DIRECTIVE => Render the lines starting at the one that contains "You are a computer-use agent. The" and ending at the one that contains "This screenshot has width=1332, height=896." as a Markdown table with the columns Row and Line text, one row per line, with blank lines and pictures left out.
Start SUPPLIED DATA
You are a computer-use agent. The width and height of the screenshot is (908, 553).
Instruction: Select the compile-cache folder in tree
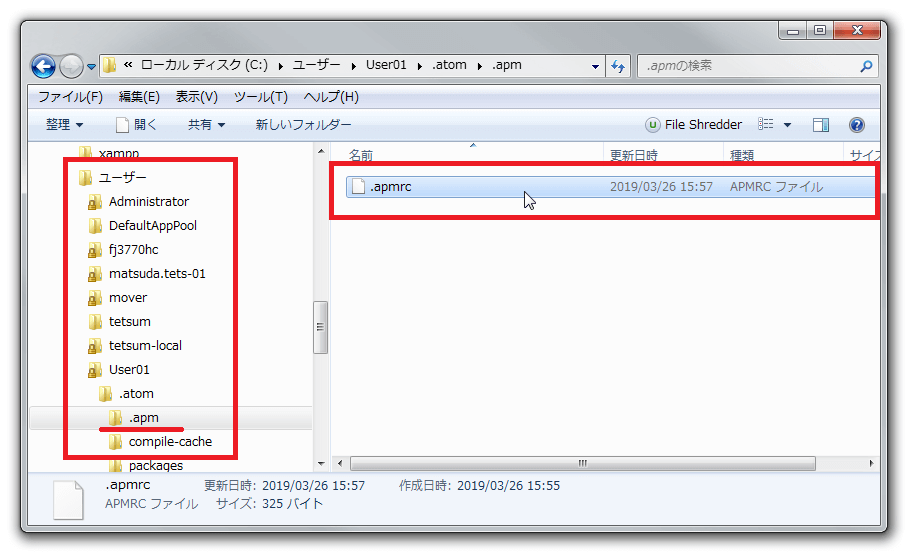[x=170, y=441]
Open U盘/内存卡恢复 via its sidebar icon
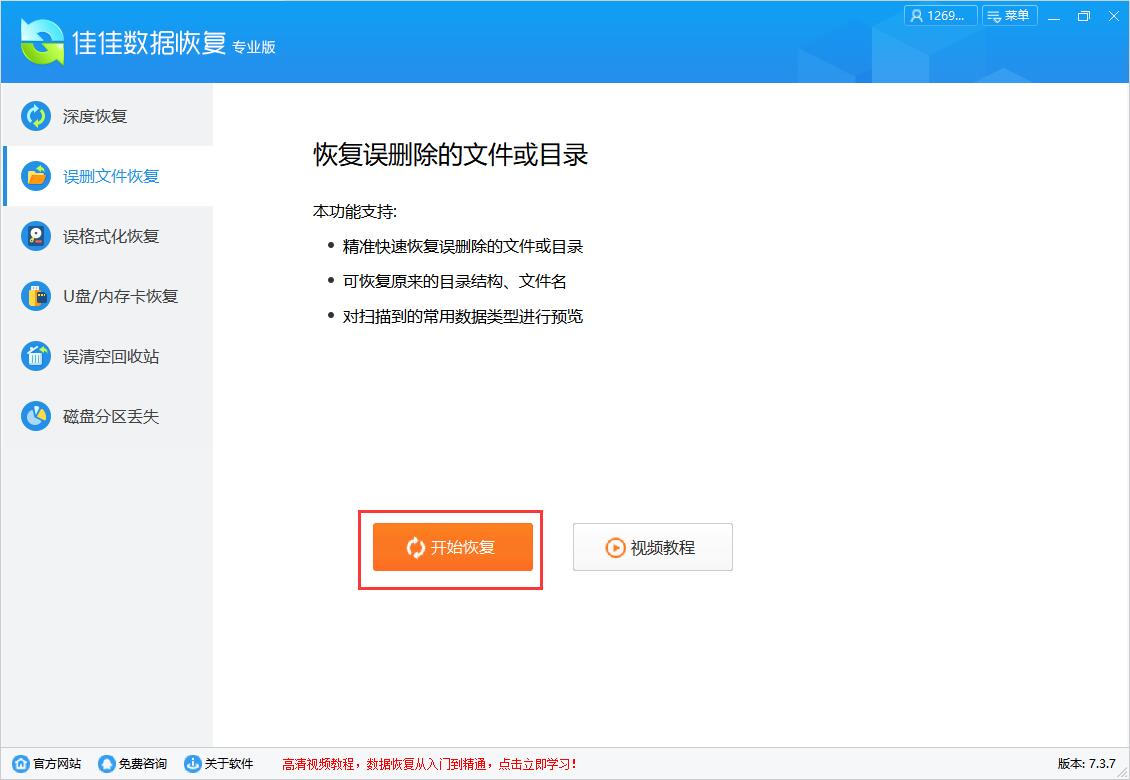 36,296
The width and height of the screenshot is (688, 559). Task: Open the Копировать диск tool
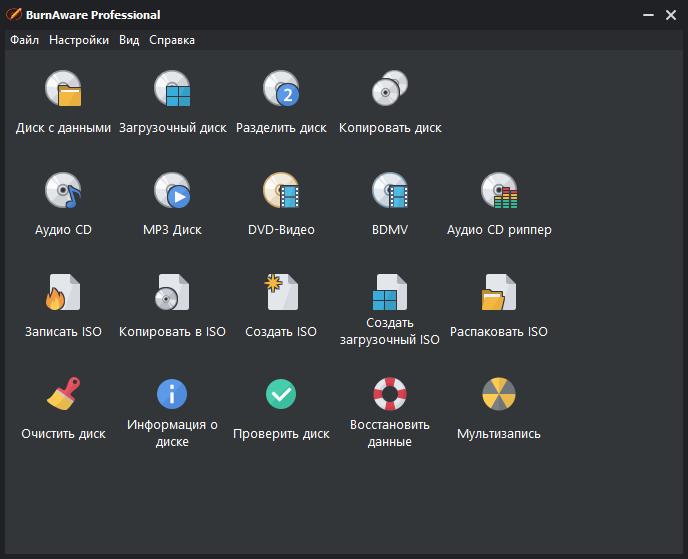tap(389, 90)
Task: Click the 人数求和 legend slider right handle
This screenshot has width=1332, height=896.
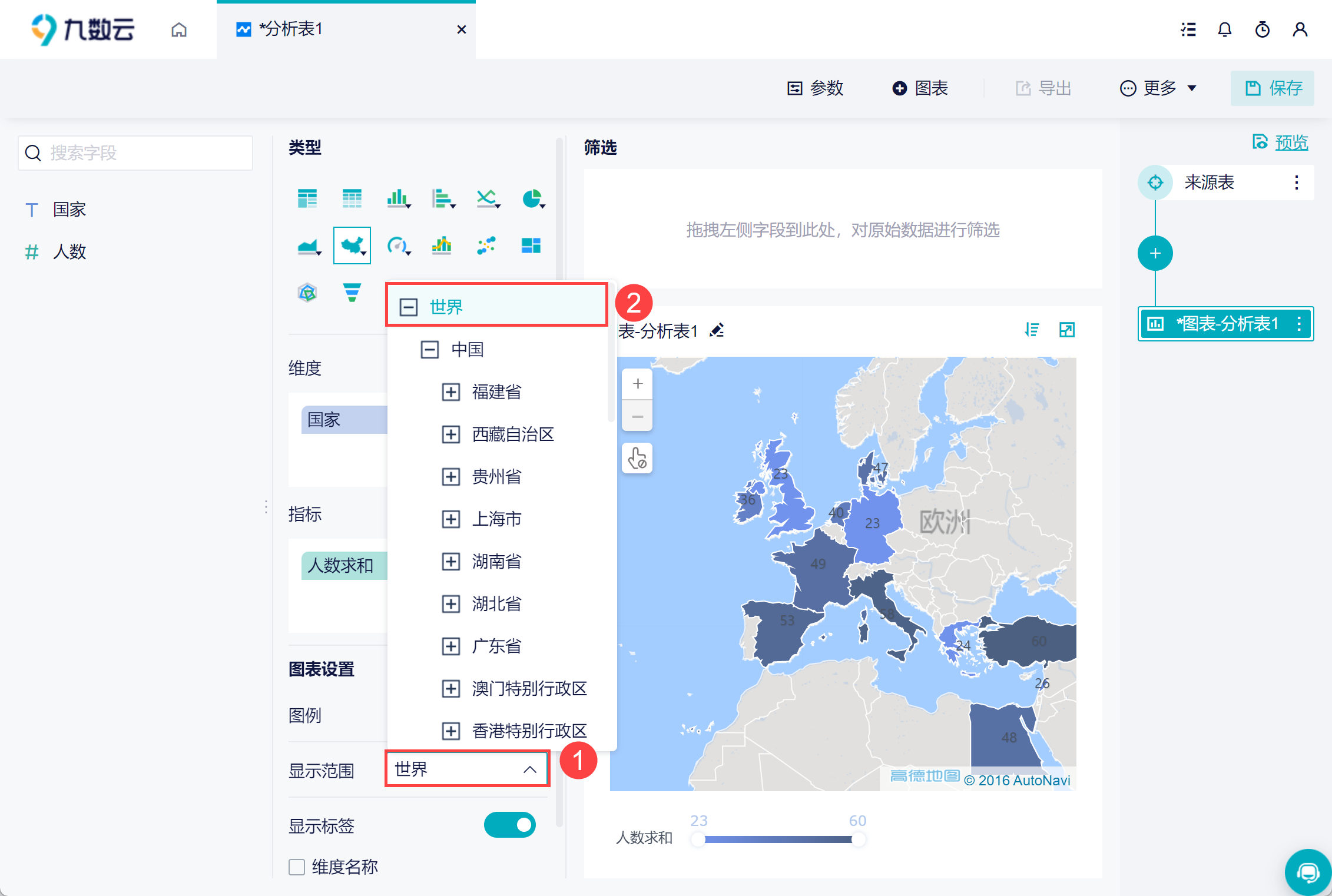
End SUPPLIED DATA
Start SUPPLIED DATA
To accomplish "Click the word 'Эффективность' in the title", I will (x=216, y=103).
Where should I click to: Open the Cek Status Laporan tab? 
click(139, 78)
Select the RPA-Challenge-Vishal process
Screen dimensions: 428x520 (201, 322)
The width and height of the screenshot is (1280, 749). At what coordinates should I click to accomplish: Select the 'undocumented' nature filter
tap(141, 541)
End SUPPLIED DATA
Start SUPPLIED DATA
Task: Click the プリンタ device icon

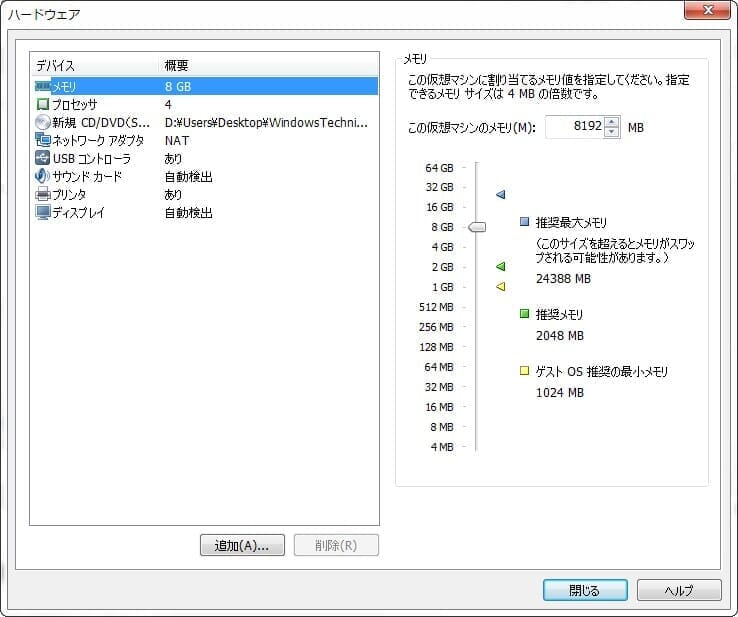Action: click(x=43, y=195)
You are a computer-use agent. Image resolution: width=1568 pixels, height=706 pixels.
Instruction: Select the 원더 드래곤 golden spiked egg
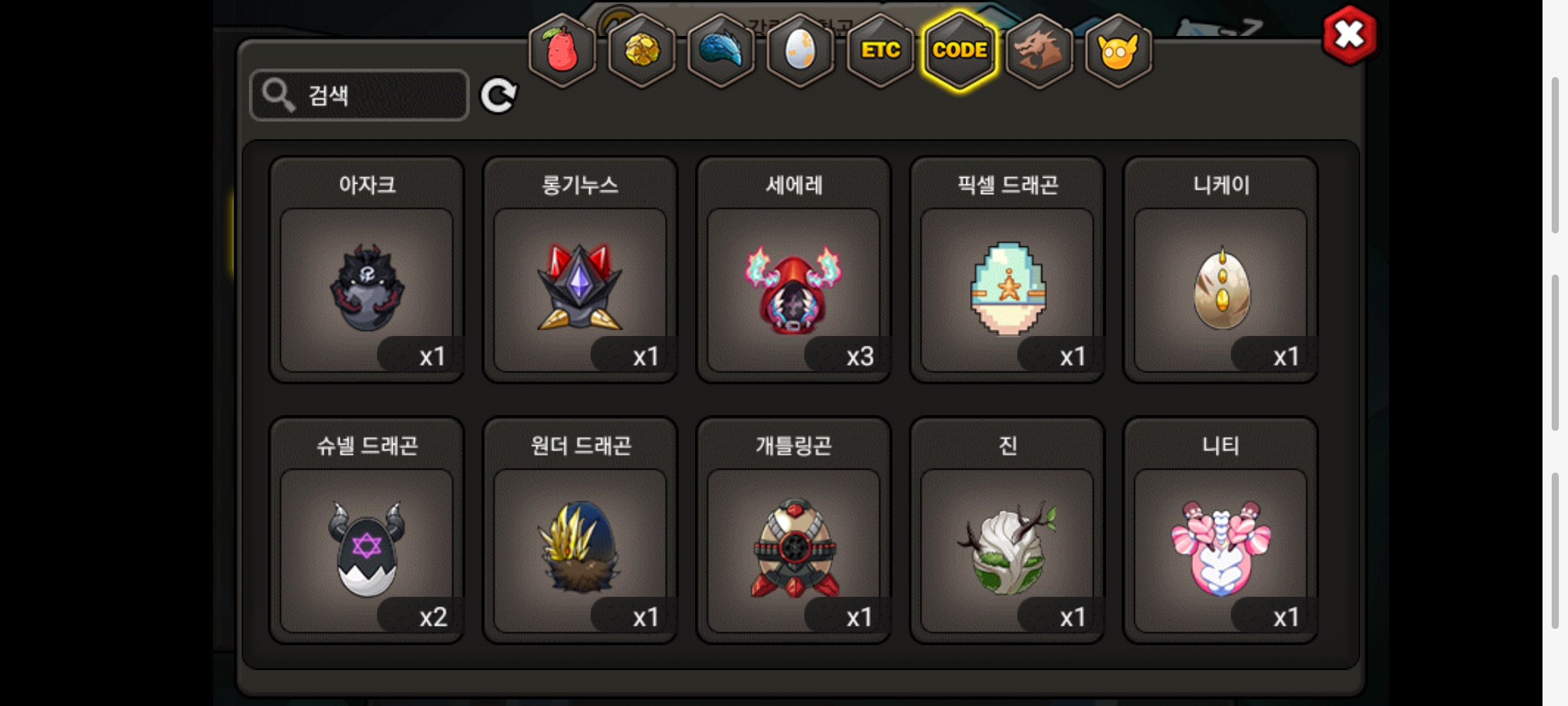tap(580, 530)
End SUPPLIED DATA
THE COMPLETED TASK =>
| Row | Line text |
|---|---|
| 1 | You are a computer-use agent. The width and height of the screenshot is (908, 553). |
| 2 | Instruction: Select the compile-cache folder in tree |
| 3 | [x=170, y=441] |
| 4 | Open U盘/内存卡恢复 via its sidebar icon |
| 5 |  36,296 |
| 6 | The width and height of the screenshot is (688, 559). Task: Open the Копировать диск tool |
| 7 | tap(389, 90) |
| 8 | Task: Click the 人数求和 legend slider right handle |
| 9 | This screenshot has width=1332, height=896. |